Data Analysis
There are three main analyses in Biodiverse, moving window (spatial) analyses, cluster analyses and randomisations. These are described here, following a description of the spatial index which you would normally want to use to speed up any spatial conditions used in the analyses.
A fourth analysis type is the Region Grower which is a simple form of complementarity analysis, e.g. to find the set of groups that maximise the shared richness. It is actually implemented using the cluster analysis algorithm with the cluster metric set to maximise the index of choice. The interface is almost the same as for cluster analyses so it is not described here.
Building a Spatial Index
We will build a spatial index for our new BaseData object. A spatial index enables analyses using this BaseData to run faster (though beware that some user-defined spatial conditions will not work with a spatial index).

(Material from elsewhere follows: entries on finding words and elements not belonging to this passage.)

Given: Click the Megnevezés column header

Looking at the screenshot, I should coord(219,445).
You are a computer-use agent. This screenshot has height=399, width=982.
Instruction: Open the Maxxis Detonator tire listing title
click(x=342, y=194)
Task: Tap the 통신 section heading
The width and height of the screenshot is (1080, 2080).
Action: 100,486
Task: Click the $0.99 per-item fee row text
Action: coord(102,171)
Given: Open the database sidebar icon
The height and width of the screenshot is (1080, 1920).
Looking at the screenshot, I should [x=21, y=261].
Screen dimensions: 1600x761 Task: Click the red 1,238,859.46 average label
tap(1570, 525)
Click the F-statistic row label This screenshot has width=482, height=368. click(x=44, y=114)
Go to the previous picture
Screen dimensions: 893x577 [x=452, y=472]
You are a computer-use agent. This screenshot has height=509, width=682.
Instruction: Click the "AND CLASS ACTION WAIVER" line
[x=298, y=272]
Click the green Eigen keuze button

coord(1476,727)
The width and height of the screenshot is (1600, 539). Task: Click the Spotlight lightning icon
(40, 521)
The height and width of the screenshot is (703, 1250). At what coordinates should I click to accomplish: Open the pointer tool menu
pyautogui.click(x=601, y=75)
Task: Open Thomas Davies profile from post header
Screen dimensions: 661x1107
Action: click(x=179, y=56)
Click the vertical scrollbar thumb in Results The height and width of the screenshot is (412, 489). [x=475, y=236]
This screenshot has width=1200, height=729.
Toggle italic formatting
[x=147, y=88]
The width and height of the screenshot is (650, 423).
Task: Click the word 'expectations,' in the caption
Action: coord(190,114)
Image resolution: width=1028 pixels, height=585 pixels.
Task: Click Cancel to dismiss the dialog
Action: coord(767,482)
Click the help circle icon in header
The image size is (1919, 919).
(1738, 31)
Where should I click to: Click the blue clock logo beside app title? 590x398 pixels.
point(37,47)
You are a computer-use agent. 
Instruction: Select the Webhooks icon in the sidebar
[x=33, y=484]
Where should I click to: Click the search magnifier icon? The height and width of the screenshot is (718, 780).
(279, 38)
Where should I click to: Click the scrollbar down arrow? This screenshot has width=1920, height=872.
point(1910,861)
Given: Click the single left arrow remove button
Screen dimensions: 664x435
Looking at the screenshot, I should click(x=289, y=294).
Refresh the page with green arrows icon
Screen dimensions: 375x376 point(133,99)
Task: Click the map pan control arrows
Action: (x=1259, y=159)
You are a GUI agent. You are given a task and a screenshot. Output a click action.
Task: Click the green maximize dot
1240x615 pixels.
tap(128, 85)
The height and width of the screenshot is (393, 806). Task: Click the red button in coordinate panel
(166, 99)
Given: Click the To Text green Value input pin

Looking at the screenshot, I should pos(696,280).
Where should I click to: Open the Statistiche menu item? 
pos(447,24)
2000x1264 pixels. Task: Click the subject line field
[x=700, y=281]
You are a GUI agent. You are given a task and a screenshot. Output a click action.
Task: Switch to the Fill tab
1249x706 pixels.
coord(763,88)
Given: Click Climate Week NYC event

Note that an index can be deleted/rebuilt at any time, and these changes affect only subsequent analyses, not those that preceded any change. If you are testing different index sizes using the same BaseData, delete previous analysis outputs to avoid reusing cached neighbour sets.
Select Build Spatial Index from the Analyses menu option:

For most purposes, accept the index sizes suggested by the system (see here] for additional details on setting optimal index sizes). Note that index size refers to how finely Biodiverse divides spatial data into blocks for faster neighbour searching. Smaller blocks maximise precision but may involve more comparisons to identify the set of blocks to search (longer processing time). Larger blocks may compromise precision for faster processing time.
Click OK to build the spatial index. A pop-up dialog notifies you that the index has been built (OK).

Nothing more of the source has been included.